Pret sees airport business soar as travellers return: Pret’s business in London’s airport terminals soared again last week, according to the latest Bloomberg Pret Index. Pret’s transactions there, which earlier in the pandemic had been anaemic relative to other more resilient clusters in the capital, are now among the chain’s strongest as leisure and business travel resumes. Sales were up 15 percentage points week-on-week to 120% of pre-covid levels. Pret sales in London’s entertainment and shopping district fell below pre-pandemic levels for the first time since March as residents began leaving the capital before Easter. They were down five percentage points at 97% of pre-pandemic levels. Sales in London train stations fell slightly but are broadly back to normal. The index showed transactions in the cluster that includes Wall Street are still less than three-quarters of what they were before the pandemic, despite banks’ best efforts to bring workers back to their desks. Sales there have stubbornly lagged the recovery observed in London’s financial districts, where Pret’s performance has been gradually climbing back to normal in recent months. In the UK, Pret’s new strategy to deal with the upheaval has been to chase growth outside of office-centric clusters. Bloomberg said Pret may eventually choose to do the same in the US, where its business in major cities such as Philadelphia and Washington is still well below pre-covid levels.
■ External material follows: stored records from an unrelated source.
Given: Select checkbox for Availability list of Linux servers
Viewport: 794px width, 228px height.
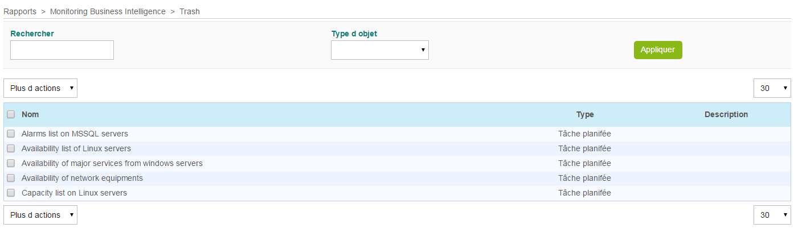Looking at the screenshot, I should [x=11, y=149].
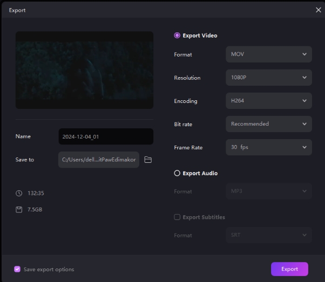325x282 pixels.
Task: Select the Export Audio radio button
Action: (x=177, y=174)
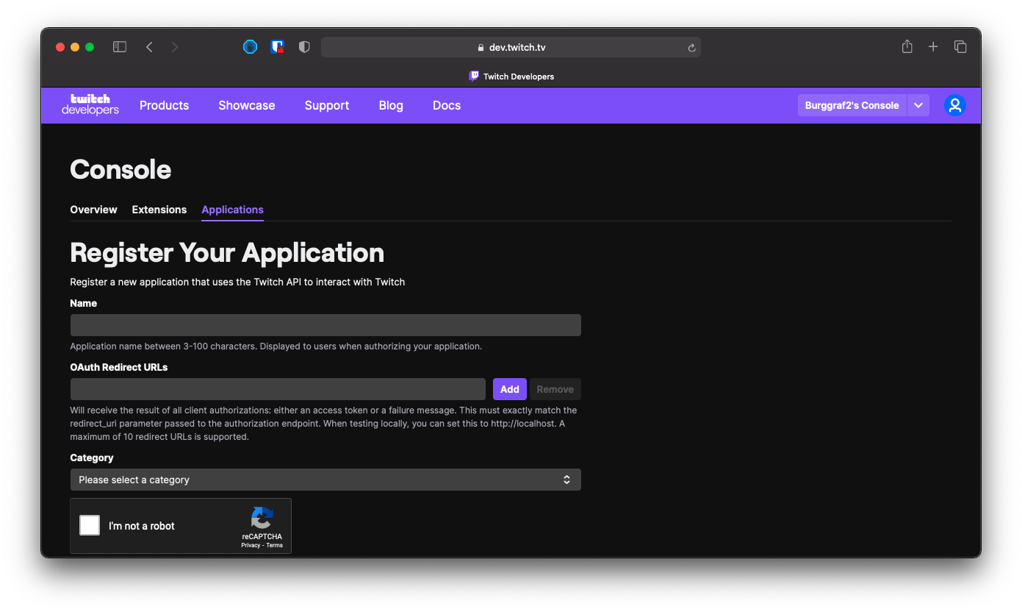This screenshot has width=1022, height=612.
Task: Click the Add button for OAuth Redirect URLs
Action: point(509,388)
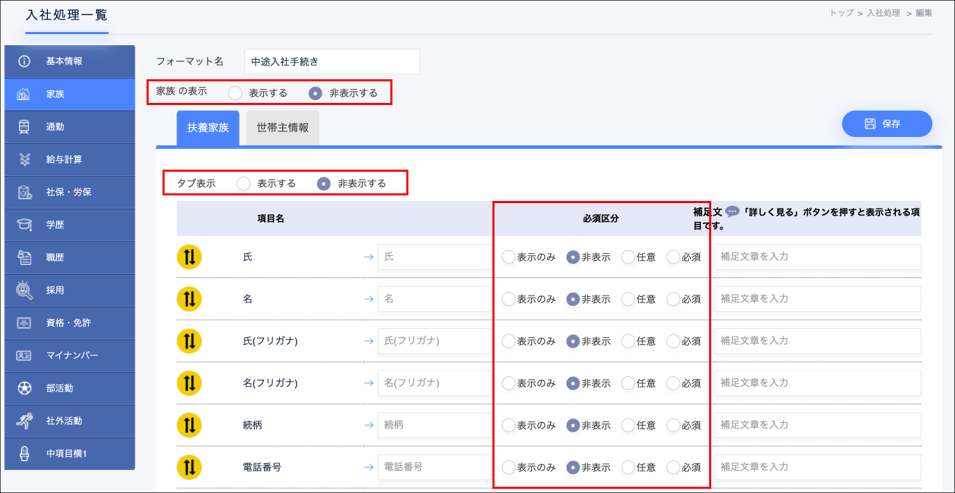The image size is (955, 493).
Task: Click the info icon beside 基本情報
Action: click(x=24, y=61)
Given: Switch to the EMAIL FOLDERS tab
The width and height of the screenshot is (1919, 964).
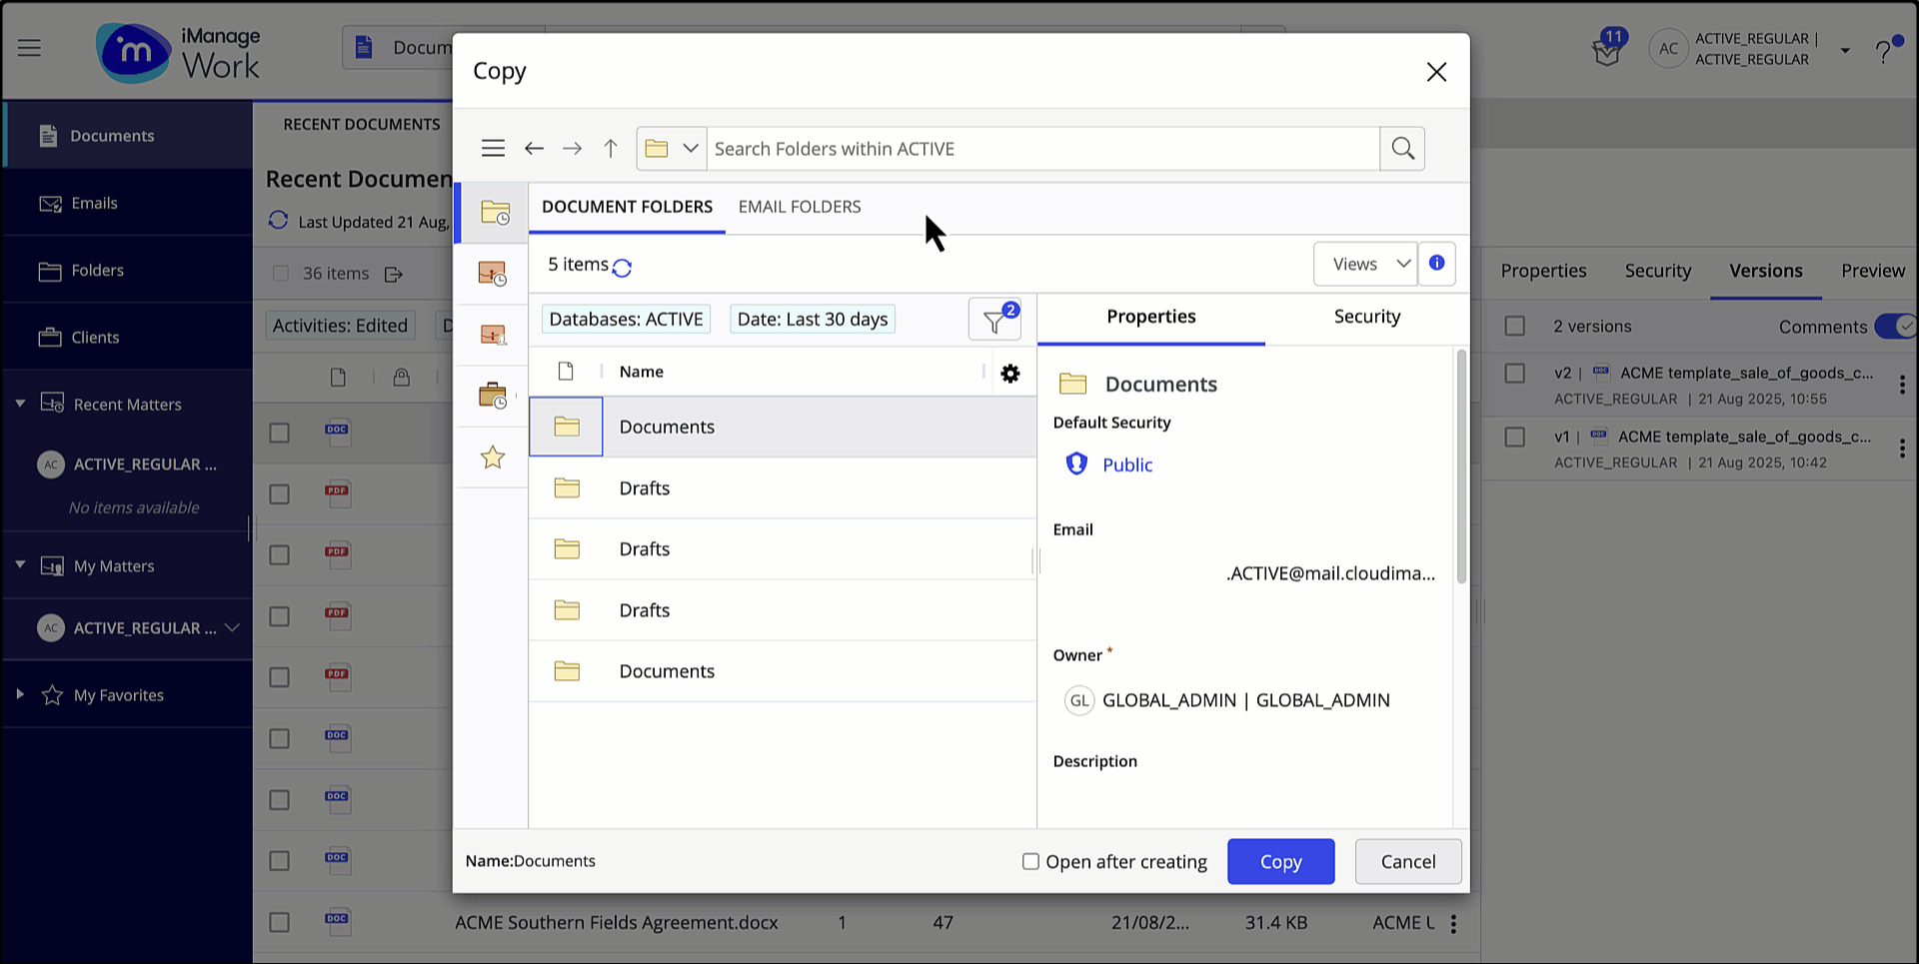Looking at the screenshot, I should 799,207.
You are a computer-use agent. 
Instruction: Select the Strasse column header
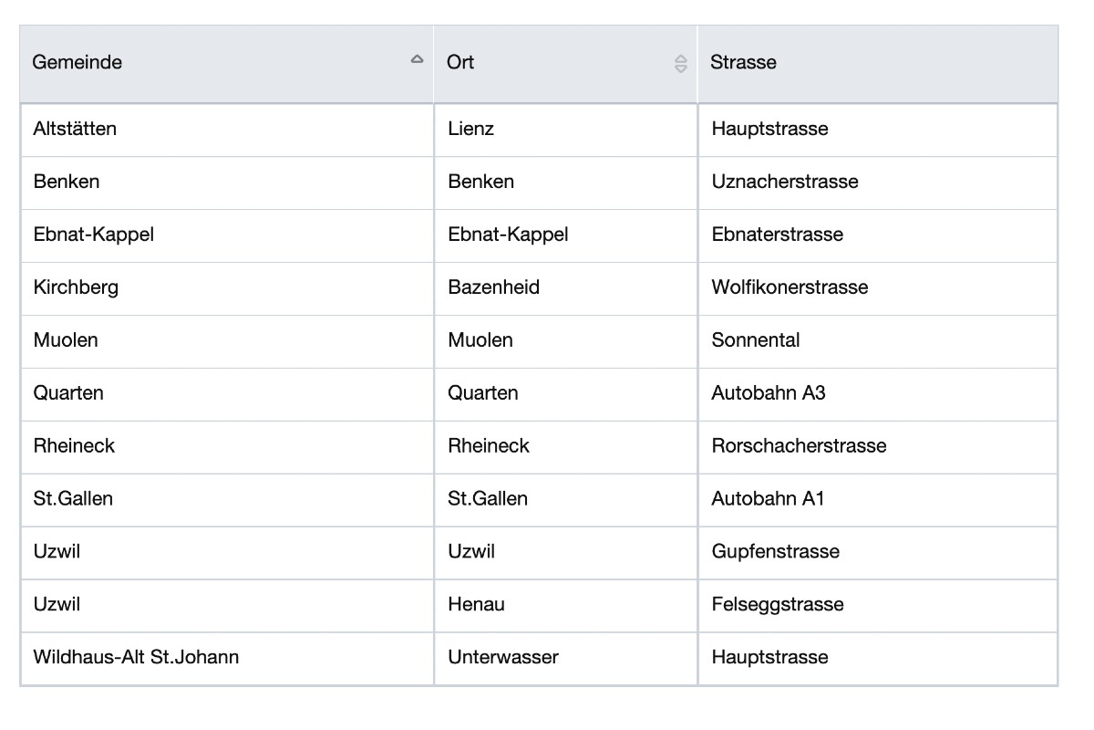pos(743,63)
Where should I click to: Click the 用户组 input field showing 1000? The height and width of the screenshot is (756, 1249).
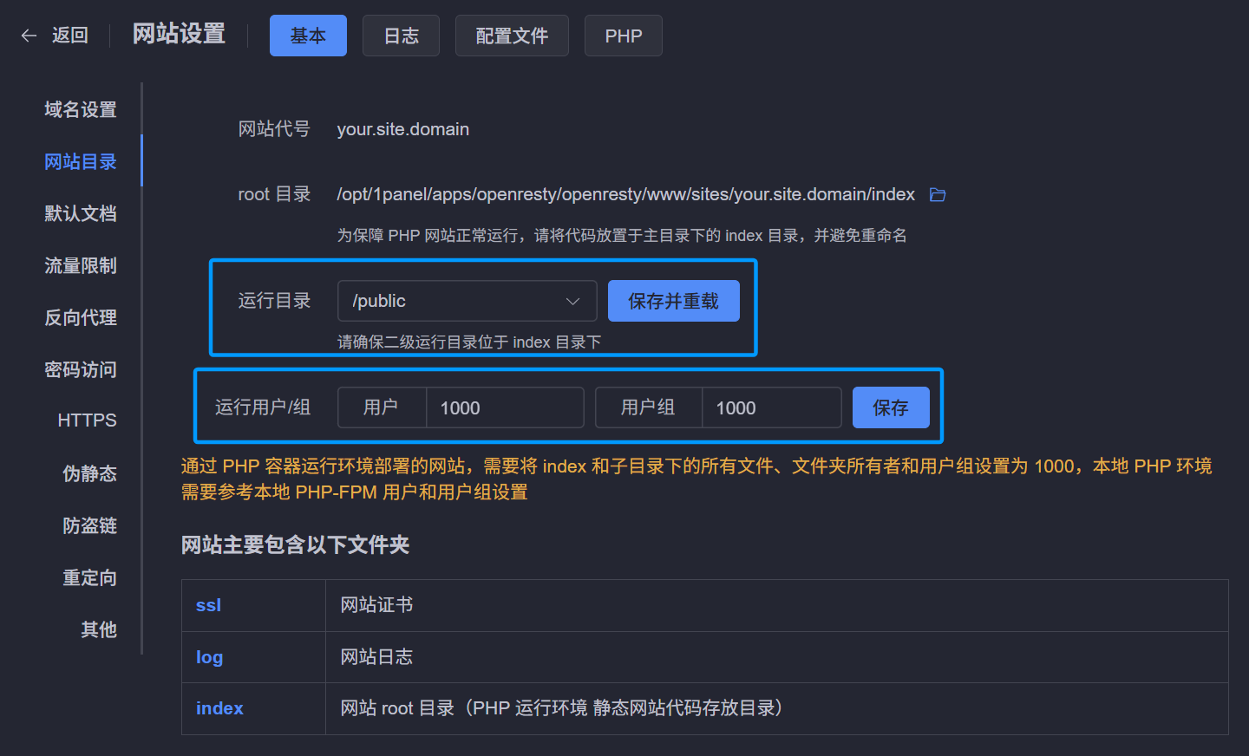coord(772,407)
Britons more worried about the cost of living crisis than covid: Brits are now more worried about their finances than catching covid, according to a University College London (UCL) study that points to surging inflation becoming the public’s top concern. In March, 38% of UK adults said they were worried about their finances, the highest proportion since the launch of the covid social study run by UCL in March 2020. By contrast, the proportion concerned about catching or becoming ill from coronavirus fell to 33%, down from 40% in January, reports the FT. All age groups reported increased concerns about their finances, but the figure reached almost half of those aged 30 to 59, twice the share among older people. Of this middle-aged group, only about one-third were worried about covid. Prof Daisy Fancourt, the lead author, said the results “have seen a cost of living crisis emerge”. Household finances became the primary concern for Britons ahead of the energy bills cap set by the sector regulator rising by 54% in April. Even before that, consumer inflation rose to a 30-year high in February of 6.2% and the consensus is of a further rise in the March figures that are released tomorrow (Wednesday, 13 April). Inflation could accelerate further in the second part of the year reflecting increased gas and oil prices following Russia’s invasion of Ukraine. As a result, only about half of the population felt in control of their finances in March, down from almost two-thirds last October, the UCL study of 29,000 found. Much smaller studies published fortnightly by the Office for National Statistics showed an increase in the proportion of the population cutting their non-essential spending and energy use to cope with rising living costs.